Nous, les enfants, élaborions des parties de folie dans les champs de maïs, le foin parfumé des granges ou les réservoirs d’eau, nos « piscines » ! (de l’eau à 10°C au plus !). Nous utilisions les traîneaux de la ferme pour effectuer des descentes vertigineuses dans les prés pentus. Nous jouions aussi aux trappeurs et aux chercheurs d’or dans les «gaves » (torrents des Pyrénées) et les ruisseaux en récoltant fièrement des paillettes de mica (qui ressemblent à de l’or), et peut-être même quelques paillettes d’or. Un autre jeu consistait à installer des « moulins » de coudrier (noisetier) dans le courant pour les regarder tourner.
Attraper des grenouilles, traquer les truites (sans jamais pouvoir les capturer), jouer avec les têtards ou les salamandres noires et jaunes qui se réfugiaient sous la cuisinière, capturer les gros rats qui hantaient les abords du chantier forestier où étaient entreposées de lourdes grumes, apprendre à nager au chat du voisin dans le lavoir, constituaient aussi une part non négligeable de nos activités enfantines innocentes mais non dépourvues parfois de cruauté inconsciente.
Il y avait également les épisodes style « Guerre des Boutons » entre bandes de gamins des fermes voisines, avec, en particulier « l’infâme » Poulotte (son nom est encore dans ma tête) qui détruisait nos « moulins ». A ces expéditions-là Josette, ma petite copine, ne participait pas !
Déjà soucieux d’efficacité et de rendement industriel, je me souviens à propos des grumes avoir conseillé aux bûcherons d’utiliser des éléphants plutôt que leurs pauvres chevaux tant les troncs d’arbre transportés me paraissaient énormes.
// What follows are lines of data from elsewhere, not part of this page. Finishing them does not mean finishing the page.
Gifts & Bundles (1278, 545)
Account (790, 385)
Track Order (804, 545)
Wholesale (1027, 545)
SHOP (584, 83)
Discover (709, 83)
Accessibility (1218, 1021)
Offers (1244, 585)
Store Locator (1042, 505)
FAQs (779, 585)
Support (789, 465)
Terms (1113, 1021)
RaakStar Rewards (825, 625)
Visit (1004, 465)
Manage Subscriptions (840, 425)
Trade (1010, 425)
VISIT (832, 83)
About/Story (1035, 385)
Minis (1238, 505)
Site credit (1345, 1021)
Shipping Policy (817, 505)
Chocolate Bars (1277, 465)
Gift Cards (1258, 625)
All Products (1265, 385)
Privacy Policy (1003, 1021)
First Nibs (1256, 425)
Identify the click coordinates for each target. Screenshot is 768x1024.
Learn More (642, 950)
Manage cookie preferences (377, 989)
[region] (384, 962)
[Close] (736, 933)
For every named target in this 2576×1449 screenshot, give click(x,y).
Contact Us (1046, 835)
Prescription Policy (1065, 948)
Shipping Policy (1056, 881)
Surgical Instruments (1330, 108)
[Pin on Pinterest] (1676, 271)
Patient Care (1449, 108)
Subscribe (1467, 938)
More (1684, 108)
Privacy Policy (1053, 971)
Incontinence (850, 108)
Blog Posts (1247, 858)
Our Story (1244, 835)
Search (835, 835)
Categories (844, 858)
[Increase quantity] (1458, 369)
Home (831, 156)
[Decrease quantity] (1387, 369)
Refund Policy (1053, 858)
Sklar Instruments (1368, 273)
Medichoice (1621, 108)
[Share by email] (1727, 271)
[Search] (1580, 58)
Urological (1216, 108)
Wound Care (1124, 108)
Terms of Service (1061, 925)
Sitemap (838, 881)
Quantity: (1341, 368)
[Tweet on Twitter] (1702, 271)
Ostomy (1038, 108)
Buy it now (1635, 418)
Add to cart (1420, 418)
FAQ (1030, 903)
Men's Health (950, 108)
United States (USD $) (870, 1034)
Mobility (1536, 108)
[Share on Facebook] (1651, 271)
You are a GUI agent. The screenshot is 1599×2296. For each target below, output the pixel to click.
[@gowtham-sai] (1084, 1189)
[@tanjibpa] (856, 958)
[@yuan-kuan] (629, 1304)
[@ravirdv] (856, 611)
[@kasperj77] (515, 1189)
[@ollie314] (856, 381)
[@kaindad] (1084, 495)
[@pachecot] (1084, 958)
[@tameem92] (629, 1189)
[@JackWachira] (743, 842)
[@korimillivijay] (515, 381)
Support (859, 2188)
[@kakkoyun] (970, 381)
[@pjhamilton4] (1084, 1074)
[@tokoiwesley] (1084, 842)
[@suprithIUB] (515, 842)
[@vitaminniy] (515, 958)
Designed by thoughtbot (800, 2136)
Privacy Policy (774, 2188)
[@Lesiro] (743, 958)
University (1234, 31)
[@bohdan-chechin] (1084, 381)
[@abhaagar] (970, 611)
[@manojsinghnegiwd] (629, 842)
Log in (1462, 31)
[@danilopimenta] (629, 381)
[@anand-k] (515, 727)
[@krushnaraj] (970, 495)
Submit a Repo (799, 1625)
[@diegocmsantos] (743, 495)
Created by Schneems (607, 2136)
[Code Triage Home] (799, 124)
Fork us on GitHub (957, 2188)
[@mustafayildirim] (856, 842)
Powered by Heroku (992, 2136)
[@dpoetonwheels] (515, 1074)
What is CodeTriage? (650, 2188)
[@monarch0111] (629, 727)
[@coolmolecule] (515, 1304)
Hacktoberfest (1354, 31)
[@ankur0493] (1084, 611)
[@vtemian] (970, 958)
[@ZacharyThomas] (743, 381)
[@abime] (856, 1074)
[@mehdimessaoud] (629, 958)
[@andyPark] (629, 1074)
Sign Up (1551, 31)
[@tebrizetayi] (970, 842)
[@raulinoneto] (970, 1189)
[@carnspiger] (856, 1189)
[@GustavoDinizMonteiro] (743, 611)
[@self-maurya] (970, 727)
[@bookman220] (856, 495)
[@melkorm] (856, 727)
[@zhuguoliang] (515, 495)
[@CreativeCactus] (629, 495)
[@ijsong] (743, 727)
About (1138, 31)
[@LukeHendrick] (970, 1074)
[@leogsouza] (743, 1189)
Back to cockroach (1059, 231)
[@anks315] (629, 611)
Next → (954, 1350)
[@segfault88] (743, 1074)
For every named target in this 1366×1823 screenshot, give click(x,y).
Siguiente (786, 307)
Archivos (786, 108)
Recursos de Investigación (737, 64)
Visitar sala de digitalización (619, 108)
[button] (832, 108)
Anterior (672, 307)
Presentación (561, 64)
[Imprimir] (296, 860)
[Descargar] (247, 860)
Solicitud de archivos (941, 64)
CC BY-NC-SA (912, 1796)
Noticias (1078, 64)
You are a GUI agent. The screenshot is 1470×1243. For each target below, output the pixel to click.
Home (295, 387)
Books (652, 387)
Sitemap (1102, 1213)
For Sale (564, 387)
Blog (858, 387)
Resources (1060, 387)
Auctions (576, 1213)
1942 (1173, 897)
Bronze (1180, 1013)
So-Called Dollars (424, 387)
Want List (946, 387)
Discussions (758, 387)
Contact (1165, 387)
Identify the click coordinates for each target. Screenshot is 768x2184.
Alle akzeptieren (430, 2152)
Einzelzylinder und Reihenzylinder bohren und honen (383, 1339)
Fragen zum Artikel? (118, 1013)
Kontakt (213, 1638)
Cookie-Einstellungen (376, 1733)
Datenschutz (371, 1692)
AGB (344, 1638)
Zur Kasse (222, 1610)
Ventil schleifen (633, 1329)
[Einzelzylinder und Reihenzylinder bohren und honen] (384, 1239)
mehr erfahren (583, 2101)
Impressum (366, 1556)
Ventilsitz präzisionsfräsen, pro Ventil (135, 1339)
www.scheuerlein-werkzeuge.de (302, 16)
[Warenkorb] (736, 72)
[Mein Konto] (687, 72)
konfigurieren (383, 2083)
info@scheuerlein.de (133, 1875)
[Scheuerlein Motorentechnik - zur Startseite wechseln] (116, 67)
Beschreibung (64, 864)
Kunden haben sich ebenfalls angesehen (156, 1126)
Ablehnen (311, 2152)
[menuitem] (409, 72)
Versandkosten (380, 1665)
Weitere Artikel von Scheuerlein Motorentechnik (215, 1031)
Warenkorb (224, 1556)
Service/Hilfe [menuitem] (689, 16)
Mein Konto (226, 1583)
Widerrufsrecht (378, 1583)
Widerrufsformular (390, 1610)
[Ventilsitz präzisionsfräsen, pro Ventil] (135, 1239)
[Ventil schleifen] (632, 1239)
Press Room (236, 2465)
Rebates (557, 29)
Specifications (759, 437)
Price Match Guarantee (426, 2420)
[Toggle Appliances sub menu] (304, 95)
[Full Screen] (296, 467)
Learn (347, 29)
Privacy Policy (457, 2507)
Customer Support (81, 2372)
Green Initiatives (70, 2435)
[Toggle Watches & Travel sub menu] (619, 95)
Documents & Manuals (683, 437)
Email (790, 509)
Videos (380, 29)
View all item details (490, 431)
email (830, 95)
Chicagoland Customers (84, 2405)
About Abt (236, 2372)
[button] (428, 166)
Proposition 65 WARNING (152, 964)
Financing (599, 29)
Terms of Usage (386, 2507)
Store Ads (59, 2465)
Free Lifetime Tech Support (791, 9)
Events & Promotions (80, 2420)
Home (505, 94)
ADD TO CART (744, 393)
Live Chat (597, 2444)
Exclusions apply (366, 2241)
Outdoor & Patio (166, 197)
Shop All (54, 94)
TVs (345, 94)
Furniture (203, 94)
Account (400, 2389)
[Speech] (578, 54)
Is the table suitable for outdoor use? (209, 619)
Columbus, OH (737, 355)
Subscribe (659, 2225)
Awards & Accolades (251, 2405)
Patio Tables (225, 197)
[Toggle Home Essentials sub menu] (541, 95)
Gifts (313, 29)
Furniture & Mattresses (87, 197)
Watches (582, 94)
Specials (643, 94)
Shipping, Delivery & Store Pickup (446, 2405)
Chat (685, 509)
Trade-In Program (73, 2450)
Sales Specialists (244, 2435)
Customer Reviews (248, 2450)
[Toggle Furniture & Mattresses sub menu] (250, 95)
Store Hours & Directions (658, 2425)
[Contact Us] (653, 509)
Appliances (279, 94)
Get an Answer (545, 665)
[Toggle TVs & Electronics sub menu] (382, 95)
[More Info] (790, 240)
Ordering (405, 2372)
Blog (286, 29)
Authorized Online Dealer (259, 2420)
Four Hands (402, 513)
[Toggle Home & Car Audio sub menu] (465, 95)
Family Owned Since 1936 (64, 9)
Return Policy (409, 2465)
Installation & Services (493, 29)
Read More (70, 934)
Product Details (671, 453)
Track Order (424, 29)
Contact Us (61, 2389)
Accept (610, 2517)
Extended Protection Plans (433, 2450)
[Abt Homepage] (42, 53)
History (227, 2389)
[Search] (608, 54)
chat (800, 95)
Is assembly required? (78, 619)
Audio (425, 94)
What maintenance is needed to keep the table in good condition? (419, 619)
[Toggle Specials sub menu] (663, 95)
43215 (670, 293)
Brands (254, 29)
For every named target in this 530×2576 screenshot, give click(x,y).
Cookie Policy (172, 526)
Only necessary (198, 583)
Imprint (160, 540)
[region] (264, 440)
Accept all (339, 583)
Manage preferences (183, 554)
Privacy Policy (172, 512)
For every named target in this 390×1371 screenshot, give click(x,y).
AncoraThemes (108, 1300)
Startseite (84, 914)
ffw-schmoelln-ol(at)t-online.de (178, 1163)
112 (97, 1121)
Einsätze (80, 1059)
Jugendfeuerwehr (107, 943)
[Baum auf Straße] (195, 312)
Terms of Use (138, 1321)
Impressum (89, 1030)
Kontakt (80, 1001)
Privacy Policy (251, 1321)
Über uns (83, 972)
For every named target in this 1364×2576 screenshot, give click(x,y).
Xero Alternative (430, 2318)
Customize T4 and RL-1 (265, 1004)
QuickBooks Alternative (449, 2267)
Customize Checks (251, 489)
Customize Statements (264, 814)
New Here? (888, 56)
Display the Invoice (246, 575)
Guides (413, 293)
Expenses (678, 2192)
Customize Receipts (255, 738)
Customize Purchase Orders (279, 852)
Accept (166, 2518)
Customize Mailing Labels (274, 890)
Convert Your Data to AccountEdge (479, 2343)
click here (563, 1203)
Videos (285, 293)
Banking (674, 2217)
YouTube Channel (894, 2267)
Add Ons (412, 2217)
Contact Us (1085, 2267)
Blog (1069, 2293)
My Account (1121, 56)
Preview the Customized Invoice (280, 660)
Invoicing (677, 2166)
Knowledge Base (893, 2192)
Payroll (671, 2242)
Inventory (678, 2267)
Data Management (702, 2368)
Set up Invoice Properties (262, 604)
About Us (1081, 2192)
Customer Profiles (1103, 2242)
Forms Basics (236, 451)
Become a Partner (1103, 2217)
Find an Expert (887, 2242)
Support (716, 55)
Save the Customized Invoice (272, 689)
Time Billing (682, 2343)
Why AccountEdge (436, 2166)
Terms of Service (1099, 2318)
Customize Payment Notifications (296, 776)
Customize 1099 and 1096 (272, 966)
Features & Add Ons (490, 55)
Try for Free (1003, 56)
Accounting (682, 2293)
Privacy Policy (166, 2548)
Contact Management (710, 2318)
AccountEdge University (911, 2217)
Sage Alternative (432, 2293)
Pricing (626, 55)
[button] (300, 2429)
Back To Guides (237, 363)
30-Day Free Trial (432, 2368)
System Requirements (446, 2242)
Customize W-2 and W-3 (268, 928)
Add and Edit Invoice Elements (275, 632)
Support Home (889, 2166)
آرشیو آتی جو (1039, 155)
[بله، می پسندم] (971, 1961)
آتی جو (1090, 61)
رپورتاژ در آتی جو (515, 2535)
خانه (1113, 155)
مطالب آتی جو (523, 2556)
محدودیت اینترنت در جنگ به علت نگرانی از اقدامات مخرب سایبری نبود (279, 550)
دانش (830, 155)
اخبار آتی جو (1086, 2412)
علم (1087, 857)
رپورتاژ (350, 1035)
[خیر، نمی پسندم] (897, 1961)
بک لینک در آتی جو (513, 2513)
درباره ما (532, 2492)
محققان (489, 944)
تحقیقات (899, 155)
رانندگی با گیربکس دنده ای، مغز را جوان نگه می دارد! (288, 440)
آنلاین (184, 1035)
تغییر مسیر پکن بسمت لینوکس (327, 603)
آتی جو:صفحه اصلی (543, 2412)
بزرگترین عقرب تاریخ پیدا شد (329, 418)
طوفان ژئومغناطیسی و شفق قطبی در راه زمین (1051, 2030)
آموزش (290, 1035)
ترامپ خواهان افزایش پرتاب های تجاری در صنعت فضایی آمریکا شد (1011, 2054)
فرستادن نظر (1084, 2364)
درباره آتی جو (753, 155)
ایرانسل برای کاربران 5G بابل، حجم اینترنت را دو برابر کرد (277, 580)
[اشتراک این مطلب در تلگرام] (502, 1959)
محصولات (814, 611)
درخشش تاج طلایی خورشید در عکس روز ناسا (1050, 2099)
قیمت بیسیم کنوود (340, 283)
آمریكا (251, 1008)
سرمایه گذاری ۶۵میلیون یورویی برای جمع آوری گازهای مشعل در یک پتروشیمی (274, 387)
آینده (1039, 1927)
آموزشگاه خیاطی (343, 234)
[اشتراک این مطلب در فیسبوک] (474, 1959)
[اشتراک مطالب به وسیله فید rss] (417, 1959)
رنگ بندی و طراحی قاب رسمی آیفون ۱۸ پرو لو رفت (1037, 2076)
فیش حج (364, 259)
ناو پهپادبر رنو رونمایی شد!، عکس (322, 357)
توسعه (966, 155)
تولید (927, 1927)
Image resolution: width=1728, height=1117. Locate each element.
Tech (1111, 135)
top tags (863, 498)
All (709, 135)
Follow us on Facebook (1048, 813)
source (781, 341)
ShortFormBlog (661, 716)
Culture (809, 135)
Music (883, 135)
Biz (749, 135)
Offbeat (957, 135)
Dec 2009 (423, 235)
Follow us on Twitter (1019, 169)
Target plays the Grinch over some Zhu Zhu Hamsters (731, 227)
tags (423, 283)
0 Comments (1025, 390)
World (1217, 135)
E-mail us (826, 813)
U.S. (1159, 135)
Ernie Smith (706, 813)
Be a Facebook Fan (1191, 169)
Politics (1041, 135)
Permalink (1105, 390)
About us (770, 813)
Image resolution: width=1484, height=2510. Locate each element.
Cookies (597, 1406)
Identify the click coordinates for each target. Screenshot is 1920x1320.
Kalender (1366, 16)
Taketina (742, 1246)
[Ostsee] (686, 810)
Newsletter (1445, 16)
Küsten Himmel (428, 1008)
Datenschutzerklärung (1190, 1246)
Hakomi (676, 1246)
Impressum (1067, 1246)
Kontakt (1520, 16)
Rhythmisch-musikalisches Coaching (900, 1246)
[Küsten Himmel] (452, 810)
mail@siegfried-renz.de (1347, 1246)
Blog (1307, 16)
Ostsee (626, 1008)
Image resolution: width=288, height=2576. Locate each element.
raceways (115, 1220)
Ils en riaient beaucoup. En fait on sait que l’éléphant est effectivement très utilisé dans certains pays pour ce travail.
Je n’ai jamais retrouvé le goût si spécial et si délicieux du lait cuit au feu de bois dans la grande cheminée de la ferme, allumée toute l’année et où nous conviaient ses hôtes hospitaliers. C’était une vraie gourmandise, dont j’arrive encore à évoquer le fumet et le goût subtil. Un vrai bonheur, jamais retrouvé depuis.
Le fait d’être aussi heureux, insouciants, représente-t-il le bonheur ? Sans doute. Et nous en étions presque conscients à l’époque. Tout était apparence d’harmonie. Nous ressentions comme une véritable chance de vivre ces vacances avec les parents, et aussi les grand’ parents, et quelque oncle ou tante de passage. Les gosses que nous étions ne connaissaient de nuages et d’orages que ceux dont la nature nous gratifiait parfois, afin d’alimenter nos petites terreurs enfantines. Car il y eut par la suite d’autres terreurs, beaucoup plus importantes, mais c’est une autre histoire...
Et puis il y avait la grande et belle Paulette, la fille aînée de le ferme qui nous hébergeait. Elle nous menait à cheval au marché de Cauterets et nous les garçons aimions tout à le fois le cheval et Paulette, pour laquelle j’éprouvais un indéfinissable mélange d’admiration sans borne, de respect et de quelque chose d’autre (mais quoi ?) tout à fait délicieux. Elle matérialisait l’archétype féminin qui hante nos imaginations, dès notre plus jeune âge : autorité, douceur, protection et beauté. Pour nous et nos six ans à l’époque, c’était Jeanne d’Arc avant l’heure (de l’apprendre à l’école). Et il vaut mieux laisser les choses se faire ainsi !
Tel était le contexte bucolique dans lequel nous vivions quand mon père m’emmena au Monné de Cauterets.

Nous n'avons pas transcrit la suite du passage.